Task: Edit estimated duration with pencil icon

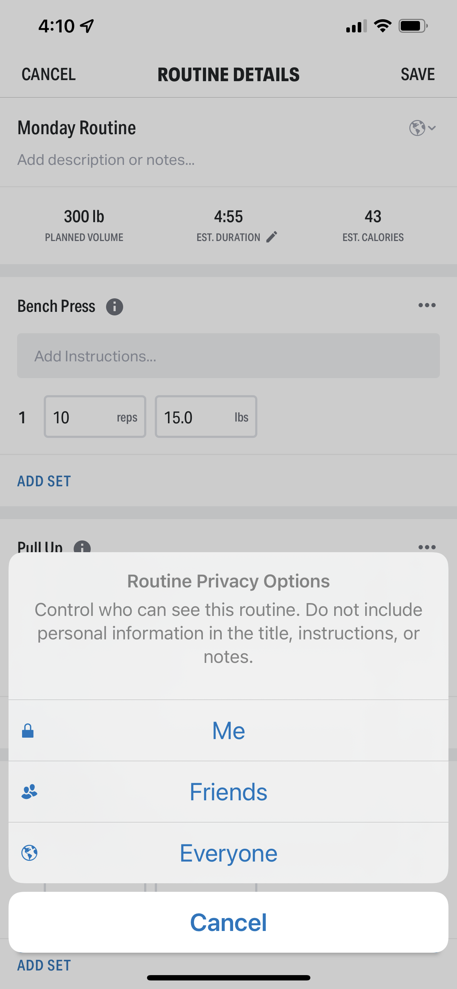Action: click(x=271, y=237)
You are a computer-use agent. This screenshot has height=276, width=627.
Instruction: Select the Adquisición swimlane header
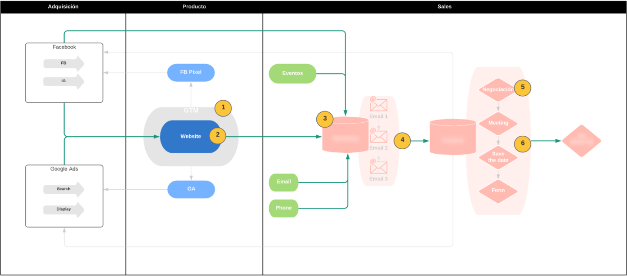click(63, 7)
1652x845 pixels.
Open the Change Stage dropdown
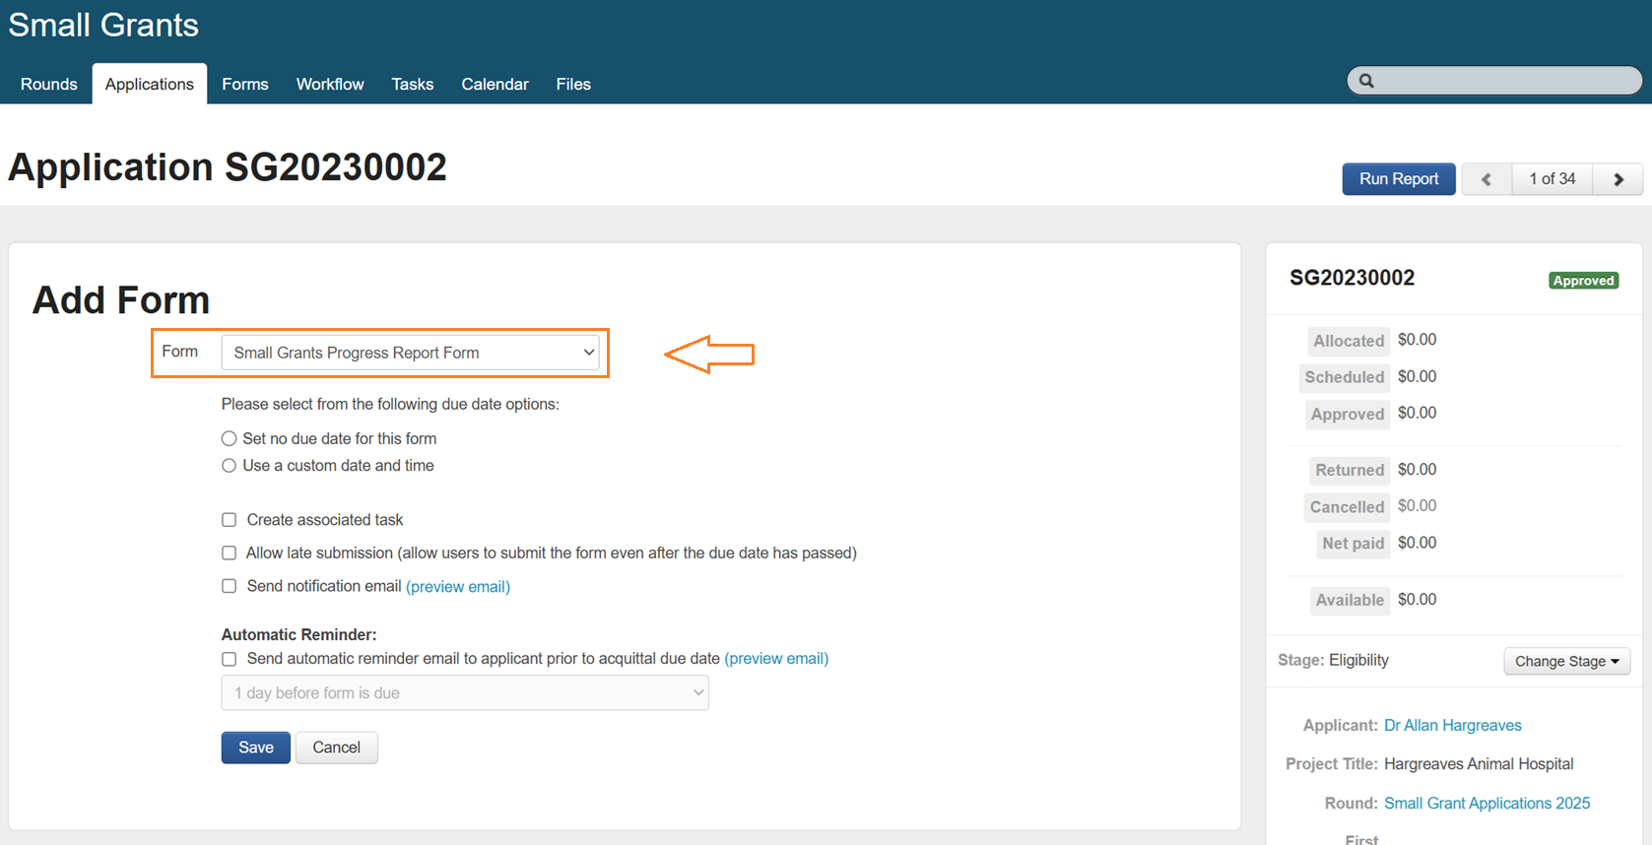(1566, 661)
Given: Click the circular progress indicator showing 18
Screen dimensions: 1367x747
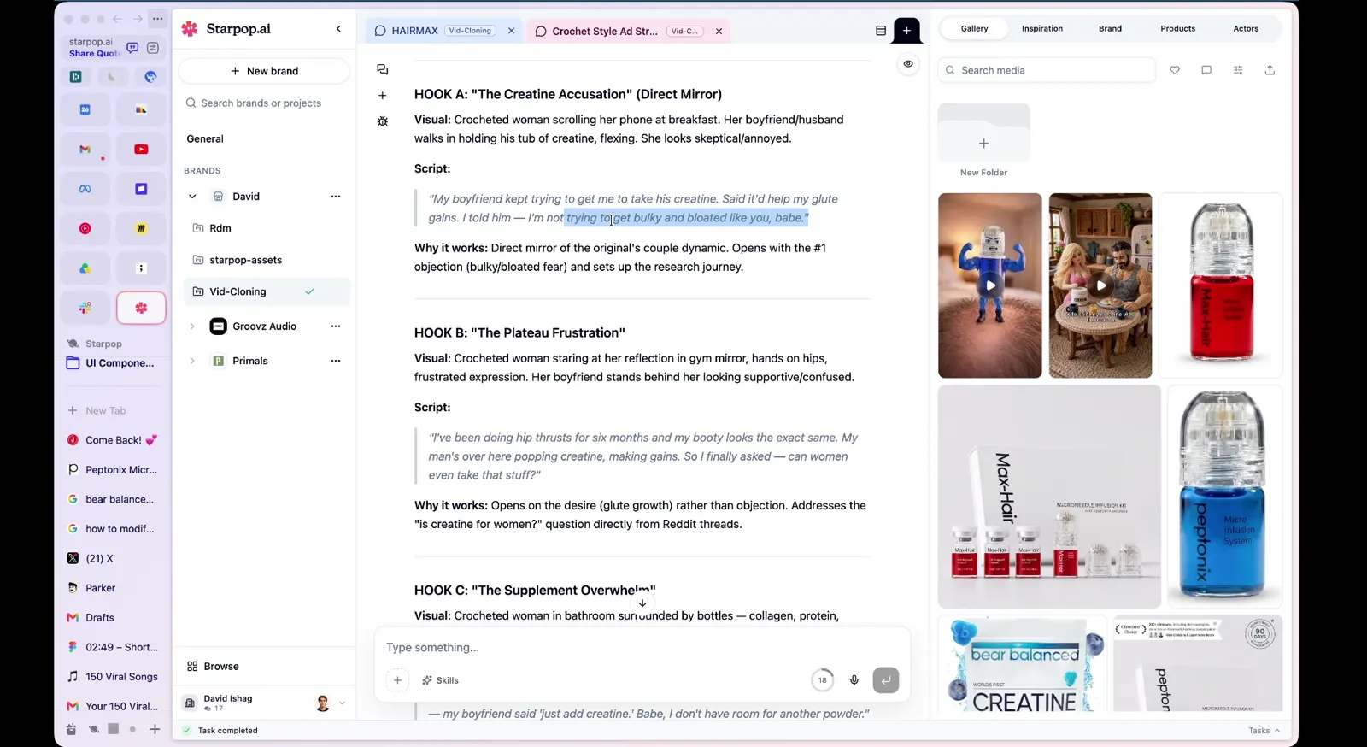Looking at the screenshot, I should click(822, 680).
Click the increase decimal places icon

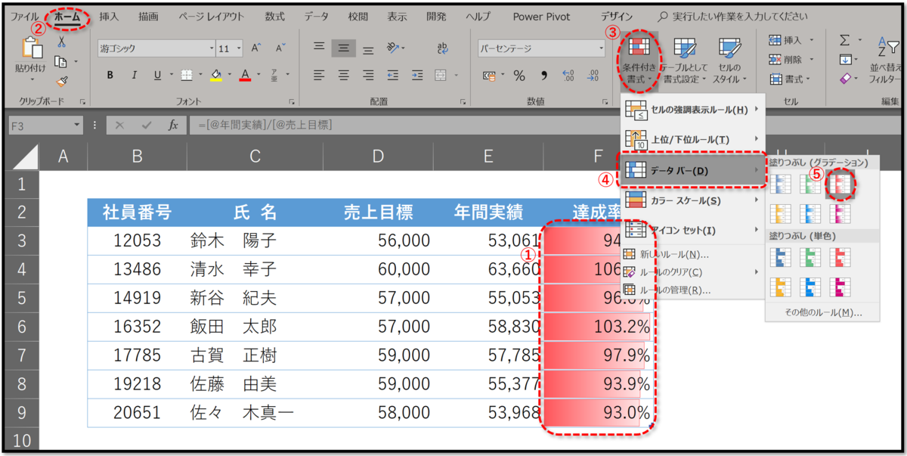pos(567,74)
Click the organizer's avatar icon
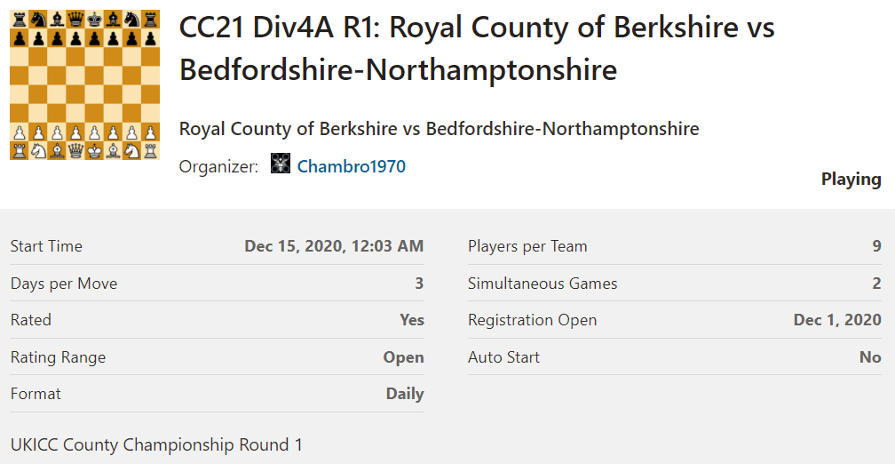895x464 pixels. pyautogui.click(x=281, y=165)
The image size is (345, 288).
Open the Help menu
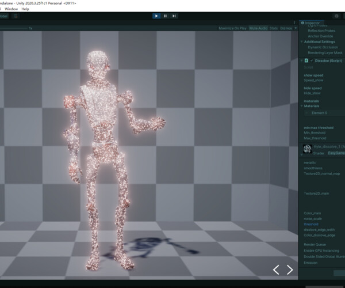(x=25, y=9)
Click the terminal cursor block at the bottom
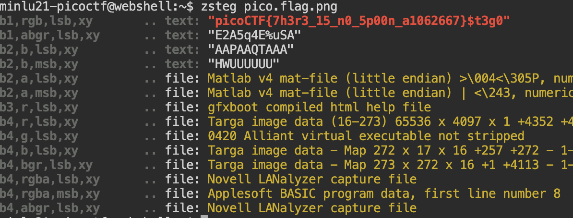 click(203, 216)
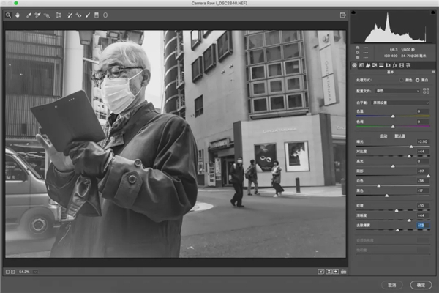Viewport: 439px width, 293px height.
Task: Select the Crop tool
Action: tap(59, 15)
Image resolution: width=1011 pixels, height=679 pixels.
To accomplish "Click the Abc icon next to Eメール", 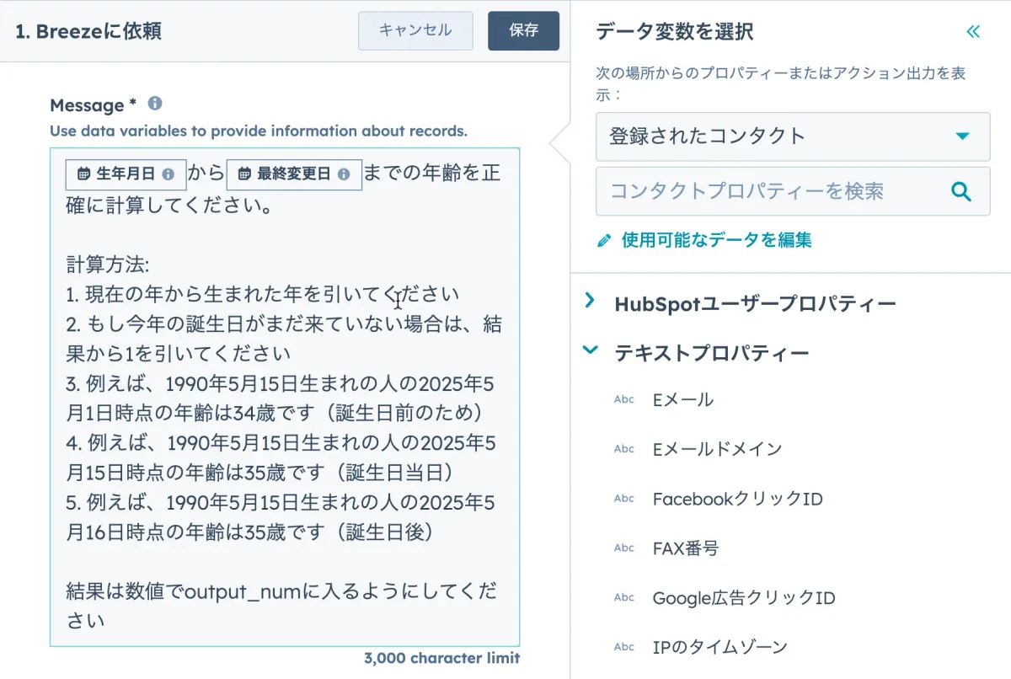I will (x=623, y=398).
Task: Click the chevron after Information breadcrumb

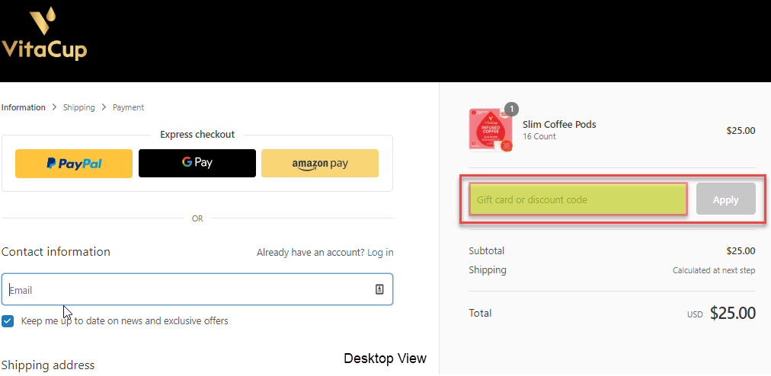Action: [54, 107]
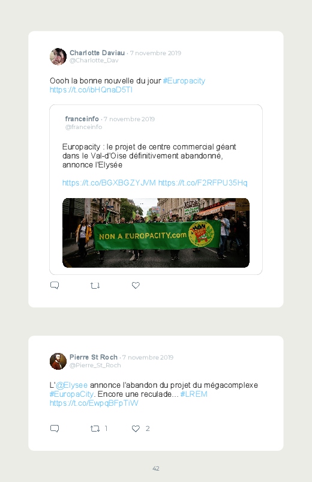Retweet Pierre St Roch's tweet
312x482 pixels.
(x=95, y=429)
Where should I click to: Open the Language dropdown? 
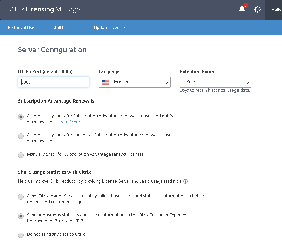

+++

**Problem:**
Starting at the line that contains "Task: Click the", restate every line through the end of the records exactly as written, but leave the pictures out.

**Answer below:**
Task: Click the chevron after Information breadcrumb

Action: [54, 107]
Retweet Pierre St Roch's tweet
312x482 pixels.
(x=95, y=429)
Where should I click to: Open the Language dropdown? 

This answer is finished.